E don Davide, svolge anche lui il ruolo di vostro collaboratore?
“La collaborazione di don Davide, come quella di don Serafino, per noi è fondamentale e indispensabile. In particolare don Davide segue principalmente la comunità di Passano, soprattutto per la messa domenicale, mentre don Serafino, in mobilità domenicale presso le altre comunità, ci garantisce la messa feriale a Coriano”.

Quali possono essere i capisaldi per costruire una simile comunità, per realizzare una vera Unità?
“Partiamo da noi preti, coinvolgendo anche i diaconi. Prima di fare pastorale, noi preti dobbiamo saper vivere la fraternità, un sincero legame di amicizia. E questa amicizia si costruisce col vivere insieme, pregare insieme, lavorare insieme. L’unità deve prima di tutto entrare nella testa di noi preti. Con la gente l’unità è tutta da costruire. Per troppi secoli abbiamo costruito delle comunità, più sulle regole che sui valori, illudendo noi stessi. Adesso è necessario tornare allo spirito originario degli Atti”.

La comunità degli Atti è un po’ lontana nel tempo. Come è possibile riprodurla nel presente?
“Ci vorrà del tempo, ma questa, secondo me, è l’unica via per la quale ci chiama il Signore, manifestata anche nella riduzione notevole del numero dei preti. Quello che a noi piacerebbe realizzare, e stiamo camminando per questa via, è una vita di fraternità in canonica, non solo fra noi preti, ma anche coi laici, con esperienza di vita comune, con una fraternità non solo predicata, ma anche vissuta”.

Dall’ideale al reale: avete in essere momenti comuni per tutte le Comunità? Strumenti di collegamento e di comunicazione?
“Prima di realizzare momenti comuni, ci preme di realizzare vere comunità ecclesiali. Dopo, tutto diventerà possibile e realizzabile. Tuttavia qualche momento comunitario l’abbiamo già sperimentato, come la festa del Corpus Domini, la Via Crucis del venerdì santo, l’atto penitenziale delle Ceneri ed un primo cenno di Veglia pasquale.
Per quanto riguarda gli strumenti di comunicazione abbiamo un giornalino periodico, già avviato prima di questa esperienza, L’Arca, che cerca di raccontare la vita di tutte le comunità: ogni comunità infatti ha una propria pagina da gestire. Ultimamente è nata anche la pagina facebook della Zona pastorale”.

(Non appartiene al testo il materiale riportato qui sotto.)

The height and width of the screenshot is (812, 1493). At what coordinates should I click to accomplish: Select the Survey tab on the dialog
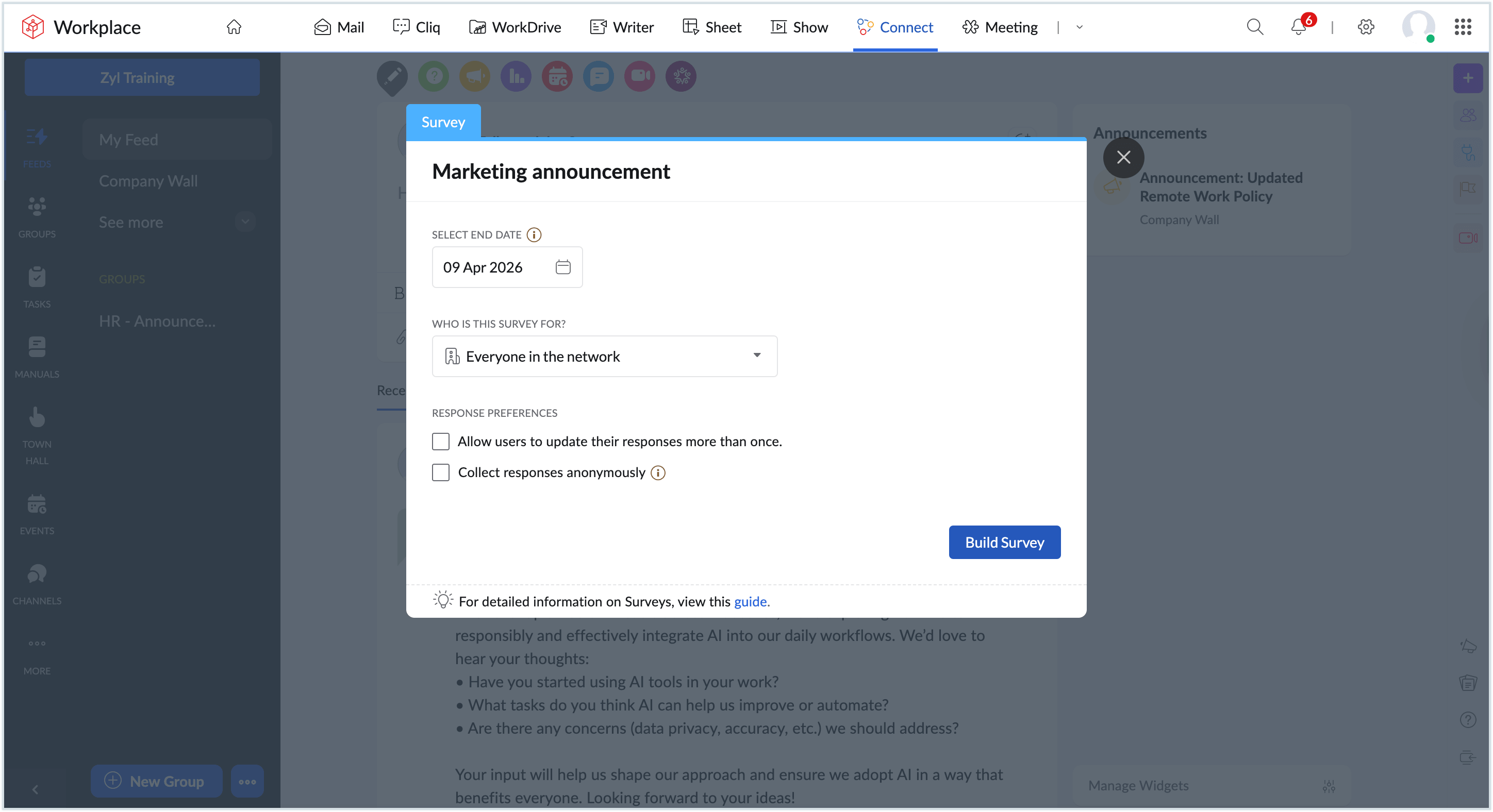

Abbiamo parlato di responsabilità dei laici e di collaborazione: oltre ai referenti delle varie comunità come viene sollecitata la partecipazione di tutti?
“Ci sono momenti a cui tutti sono invitati a partecipare. Ci sono i momenti formativi per tutti gli Operatori  di tutte le comunità e c’è un Consiglio pastorale, formato dai rappresentanti di ogni comunità, che indica le linee su cui camminare insieme. A noi sembra un buon progetto, ma il cammino è lungo e poniamo le speranze nelle giovani generazioni”.